No hay mayor calumnia. Los secretarios generales que apoyaban a la de Triana se patearon agrupación por agrupación sus territorios con un relato en el que, a juzgar por los resultados de las primarias, no convenció a la militancia. Había más de “anti” que de “pro” porque es cierto que ninguno de ellos veía en Díaz la quintaesencia del socialismo ni la solución definitiva a los problemas del PSOE. Se puso más empeño en evitar el regreso de Sánchez que en convencer de las aptitudes de la de Sevilla, en realidad porque pocos –con la excepción de Zapatero– creían en ellas.
Sánchez pudo cometer errores y sumar dos derrotas electorales históricas, pero la coherencia con la que entregó su acta de diputado para no tener que votar la abstención a Rajoy más la leyenda de “víctima” del establishment por no someterse a las consignas de los despachos del poder político, empresarial y mediático pesaron mucho más que cualquier torticera maniobra o exhibición de músculo orgánico. La leyenda de una dirigente ambiciosa, maniobrera, soberbia y desestabilizadora acompañará a Susana Díaz para el resto de sus días. Para la historia quedarán todos aquellos con más capital político y mayor altura intelectual que ella y que, sin embargo, ligaron su futuro, no a la victoria de Díaz, sino a la derrota de Sánchez.
Ninguno quiso enterarse de que la política ha cambiado tanto como el mundo; que en Francia se hundieron los partidos hegemónicos; que el ascenso de Macron era un síntoma igual que el hundimiento del laborismo británico o la irrelevancia en la que han quedado las socialdemocracias griega, italiana y holandesa.

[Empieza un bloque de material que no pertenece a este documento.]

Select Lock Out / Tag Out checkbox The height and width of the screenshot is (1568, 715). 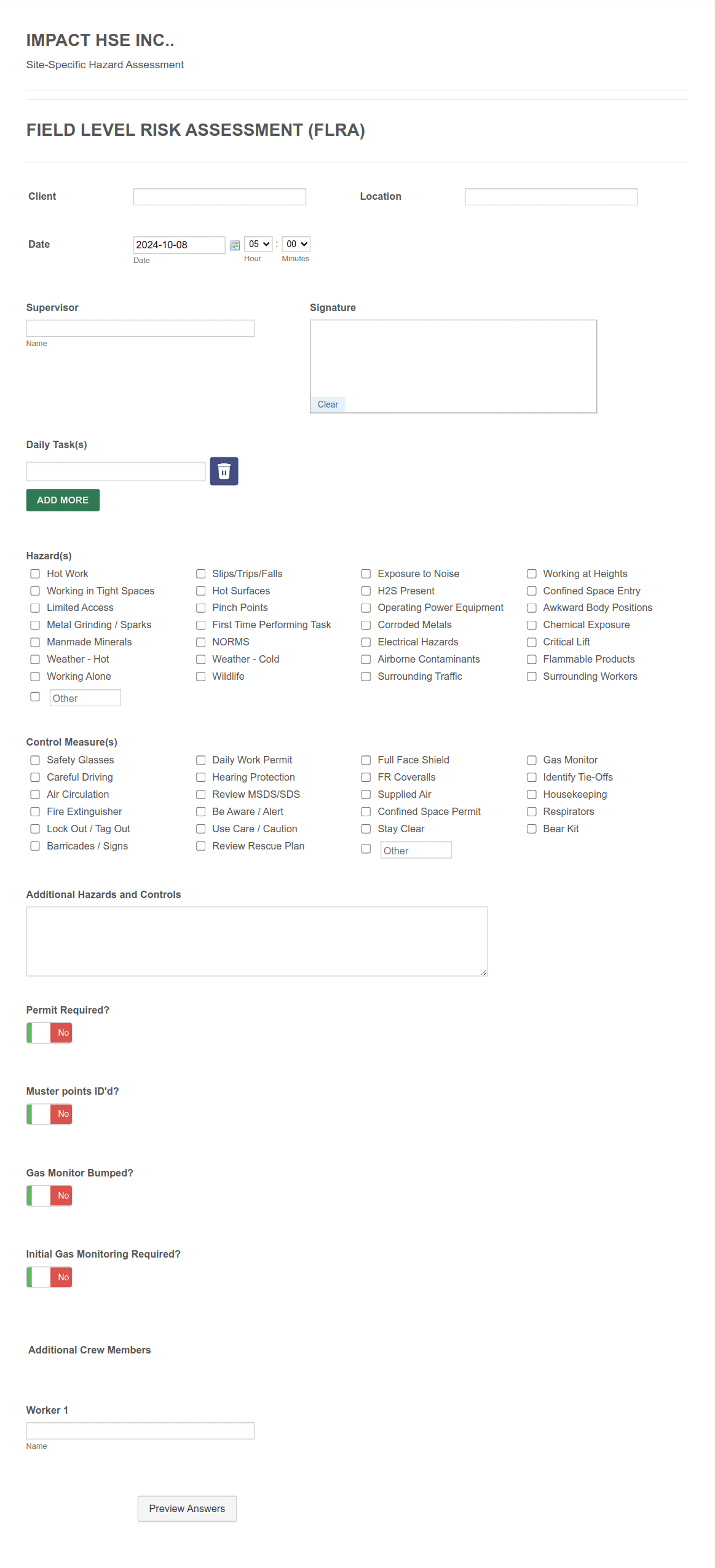click(35, 829)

El drama del 21-M no es la victoria de Sánchez, como dicen sus adversarios, sino la evidente pérdida de referentes pasados y presentes del partido que en esta batalla lo han sido sólo de una parte
Hay muchas lecturas sobre la victoria de Sánchez, pero la principal es la evidente rebelión de las bases, el rechazo a un modelo de partido acostumbrado al ordeno y mando y el repudio a una organización más dada al clientelismo, el ombliguismo y la lealtad mal entendida que a la capacidad, el mérito y la construcción de un proyecto político.
El drama del 21-M no es la victoria de Sánchez, como dicen sus adversarios, sino la evidente pérdida de referentes pasados y presentes del partido que en esta batalla lo han sido sólo de una parte. González, Guerra, Zapatero y Rubalcaba, por citar algunos ejemplos, han quedado descalificados. Ellos ya están, en todo caso, en retirada. La desventura es para quienes prometieron incluso entregar el carné de socialista si ganaba Sánchez, y ahí siguen y seguirán calentando el escaño.
Hay otros que también renegaron de Sánchez, pero que ya se mueven para congraciarse con el nuevo secretario general. Ya saben que la coherencia en el PSOE es tan escasa como la imprescindible grandeza y generosidad que requiere un momento tan crítico como el actual.
Nadie sabe cómo será este segundo mandato de Sánchez, si ha madurado o no, si ha tomado sincera nota de los errores, si está dispuesto a reconstruir con los barones, pero esta vez habrá que pedir al menos que le concedan los 100 días de gracia que Díaz le negó en 2014. La presidenta de Andalucía está, sin duda, ya deslegitimada para según que empeños y alguien debería exigirla lo que nadie se atrevió a plantearle en otros tiempos, esto es que no arriesgue la primacía del socialismo andaluz y se dedique a gobernar para los andaluces.